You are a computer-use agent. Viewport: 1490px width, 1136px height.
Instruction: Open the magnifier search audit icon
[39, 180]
==
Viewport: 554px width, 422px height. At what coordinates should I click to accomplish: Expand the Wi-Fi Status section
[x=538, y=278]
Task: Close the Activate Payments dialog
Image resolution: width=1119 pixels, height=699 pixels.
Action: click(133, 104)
---
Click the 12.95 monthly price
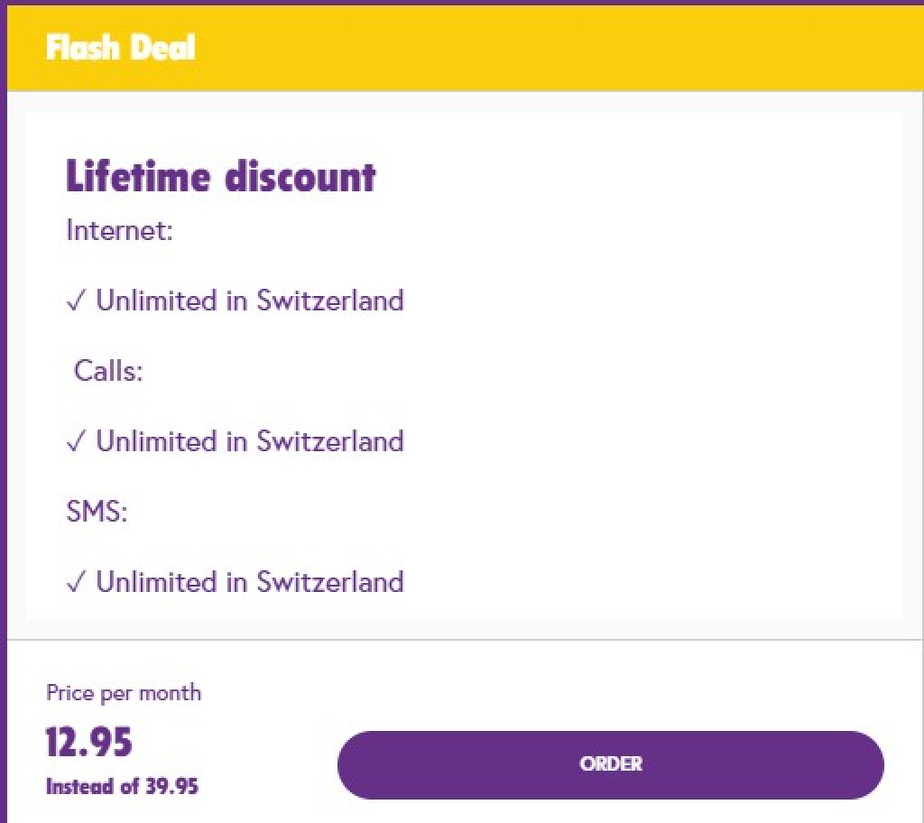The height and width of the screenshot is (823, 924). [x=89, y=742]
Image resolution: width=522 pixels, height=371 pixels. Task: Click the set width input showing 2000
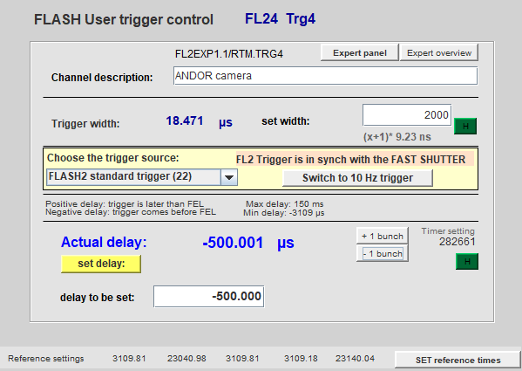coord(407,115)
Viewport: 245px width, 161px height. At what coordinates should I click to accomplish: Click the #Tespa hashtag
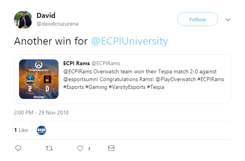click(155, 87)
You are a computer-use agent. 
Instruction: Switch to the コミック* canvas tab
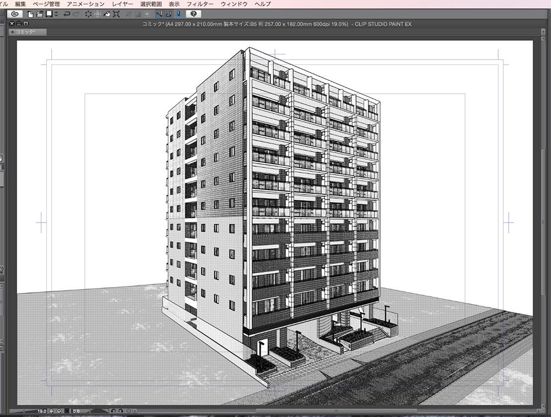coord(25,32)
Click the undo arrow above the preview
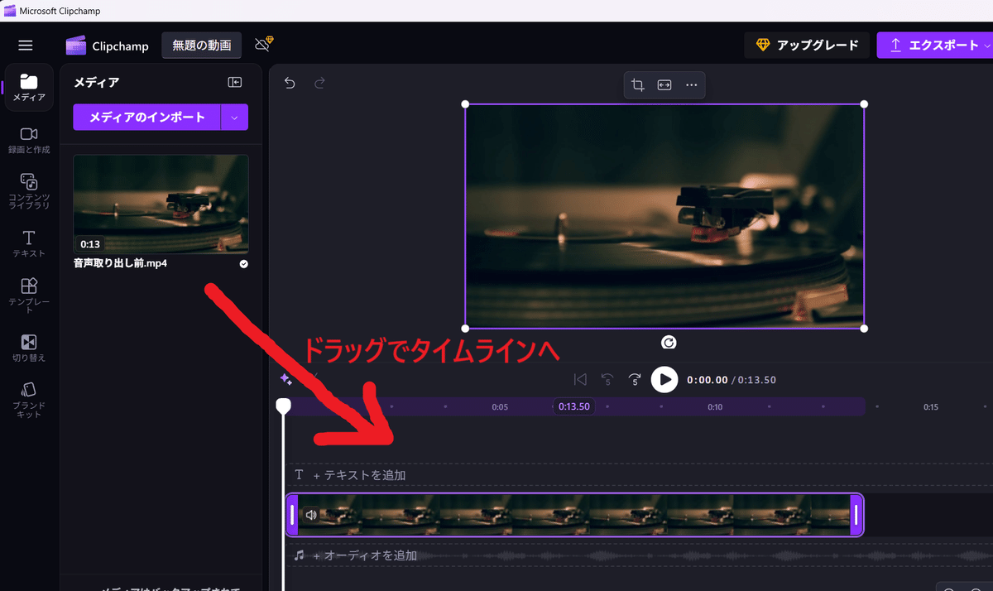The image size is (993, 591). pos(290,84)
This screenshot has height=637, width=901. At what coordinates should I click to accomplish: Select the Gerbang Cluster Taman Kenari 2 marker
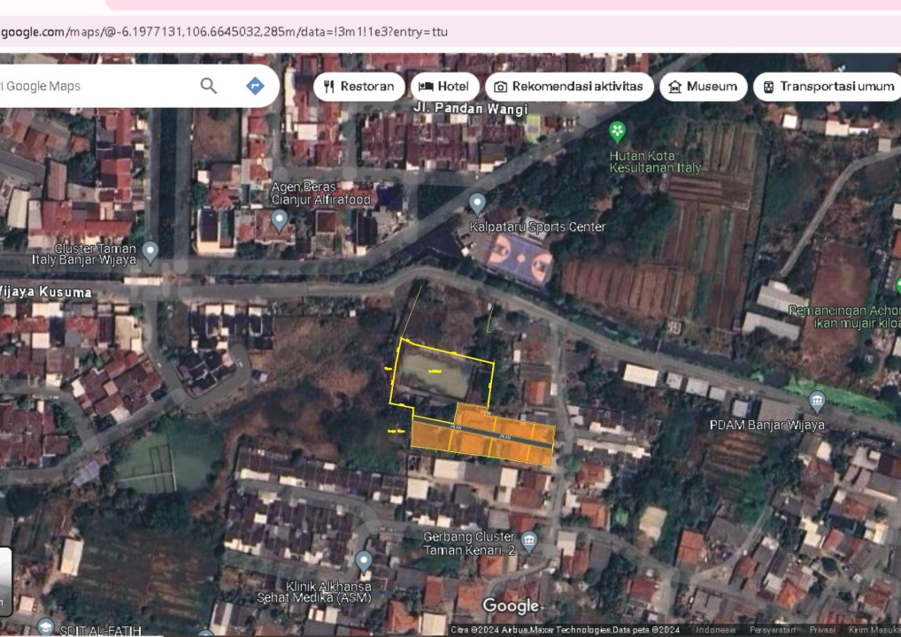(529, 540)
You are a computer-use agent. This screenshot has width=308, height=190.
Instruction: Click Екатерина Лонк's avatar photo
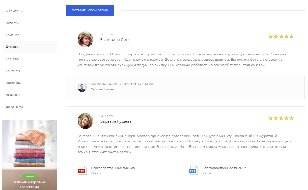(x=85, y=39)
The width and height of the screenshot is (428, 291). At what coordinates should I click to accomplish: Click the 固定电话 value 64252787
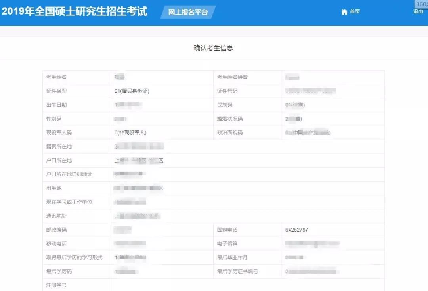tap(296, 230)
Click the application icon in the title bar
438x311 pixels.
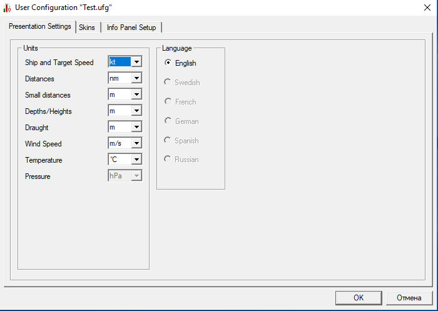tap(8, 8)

=== EXERCISE REQUIREMENTS ===
Each line that contains the string "computer" should be copied from the data above.

=== OUTPUT OF THE TASK ===
You are a computer-use agent. Viewport: 1490px width, 1136px height.
You are a computer-use agent. 
You are a computer-use agent. This screenshot has width=308, height=190.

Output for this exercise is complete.